S.C. Agrawal, K. Venkataswami, A.P. Misra Misra. J.



Special leave is granted.

This appeal is directed against the judgment and order of the High Court dated 7th October, 1996 in a writ petition, wherein direction was issued to the respondents to pay the salary of the appellants under the Payment of Salary Act from 29th August, 1991. The grievance is, the impugned order has shortened the relief from what was envisaged under the judgment and order dated 29th August, 1991. The claim is they should be paid the arrears of their salary not from 29th August, 1991 but from 1st July, 1975.

It is necessary to refer to certain essential ******* to appreciate the controversy in this case. The 59 Gorakha Training Center, Junior High School Deradun Cant, was astablished in they hear 1952 for providing eduction to the children of Ex-Service men, serving Military personnels and officers as well as civilians and the Education Department.

The U.P. Government gave recognition to the said institution with effect from 9th April, 19059. The case is that they were appointed as Assistant Teachers being duly qualified.

On 9th April, 1970, the District Inspector of Schools Dehradun gave permission to the management to run the classes from class 1 to VIII. The concerned respondents did not bring the appellants under the Payment of Salary Act though they are entitled since the year 1975. Reliance is placed under Rule 10 of the U.P. Recongnised Basic Schools, Recruitment and Conditions of service of Teachers and other employees, Rules 1975 (hereinafter referred to as `1975 Rules'), which is quoted hereunder:- "10. Salary of teachers. - A recognised school shall undertake to pay with effect from July 1, 1975, to every teacher and employee the same scale of pay, dearness allowance and additional dearness allowance as are paid to the teachers and employees of the Board possessing similar qualification.

Play will be disbursed through cheque." The appellants filed Civil Miscellaneous Writ Petition No. 24478 of 1988 seeking the direction for payment of salary to the appellants under the Payment of Salary Act.

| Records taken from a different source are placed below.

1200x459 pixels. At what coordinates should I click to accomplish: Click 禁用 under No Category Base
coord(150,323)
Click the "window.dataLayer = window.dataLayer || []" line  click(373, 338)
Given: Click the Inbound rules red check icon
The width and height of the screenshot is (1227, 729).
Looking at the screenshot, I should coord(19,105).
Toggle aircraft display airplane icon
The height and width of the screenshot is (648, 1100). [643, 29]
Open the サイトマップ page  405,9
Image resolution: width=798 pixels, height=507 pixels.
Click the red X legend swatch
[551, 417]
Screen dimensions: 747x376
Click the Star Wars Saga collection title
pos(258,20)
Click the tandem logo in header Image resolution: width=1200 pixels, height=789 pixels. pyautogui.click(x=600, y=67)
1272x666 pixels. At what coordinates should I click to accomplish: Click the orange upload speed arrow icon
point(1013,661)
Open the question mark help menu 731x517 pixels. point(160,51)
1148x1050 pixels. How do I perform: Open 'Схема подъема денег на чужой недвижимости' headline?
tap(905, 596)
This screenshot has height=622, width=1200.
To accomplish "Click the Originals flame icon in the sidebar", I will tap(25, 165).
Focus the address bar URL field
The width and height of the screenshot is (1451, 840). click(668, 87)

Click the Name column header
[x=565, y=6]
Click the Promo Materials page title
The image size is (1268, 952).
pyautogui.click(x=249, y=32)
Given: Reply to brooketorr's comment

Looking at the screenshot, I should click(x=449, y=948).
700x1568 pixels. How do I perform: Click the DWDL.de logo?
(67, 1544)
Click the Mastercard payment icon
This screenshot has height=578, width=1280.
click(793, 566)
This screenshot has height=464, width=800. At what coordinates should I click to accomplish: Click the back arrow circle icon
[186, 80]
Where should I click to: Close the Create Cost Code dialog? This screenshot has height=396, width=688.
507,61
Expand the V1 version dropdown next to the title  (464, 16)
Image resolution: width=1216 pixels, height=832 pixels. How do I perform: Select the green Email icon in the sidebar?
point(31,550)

The High Court allowed the said Writ Petition on 29th August, 1991, and directed the respondents to bring the appellants under the provisions of Payment of Salary Act and pay their salary accordingly under rit. Against this, the State of U.P., who is respondent in the present case filed a Special Leave Petition (C) No. 827 of 1993 which was dismissed by this Court on 10th May, 1993 and a review petition against the same which was also dismissed on 17th September, 1993. The grievance expressed now is since in the said Writ Petition there was no prayer for payment of arrears of salary which they are claiming now from 1st July, 1975, hence no specific order was passed. The case is that the respondents in spite of that are not paying arrears of salary with effect from 1st July, 1975. The appellants made several representations but with no avail. When this was not redressed, the appellants filed another Writ Petition No.24284 of 1995 for a specific direction to pay the arrears of salary as aforesaid since 1st July, 1975. That was disposed of by the High Court on 7th October, 1996, which is the impugned order with the direction to pay the salary of the appellants with effect from 29th August, 1991.

So far the claim of the appellants to receive payments since 1st July, 1975, we do not find any indication either in any of the aforesaid two orders passed by the High Court or under any of the relevant Rules. It is true that the aforesaid Rules 1975 came into force on 1st July, 1975.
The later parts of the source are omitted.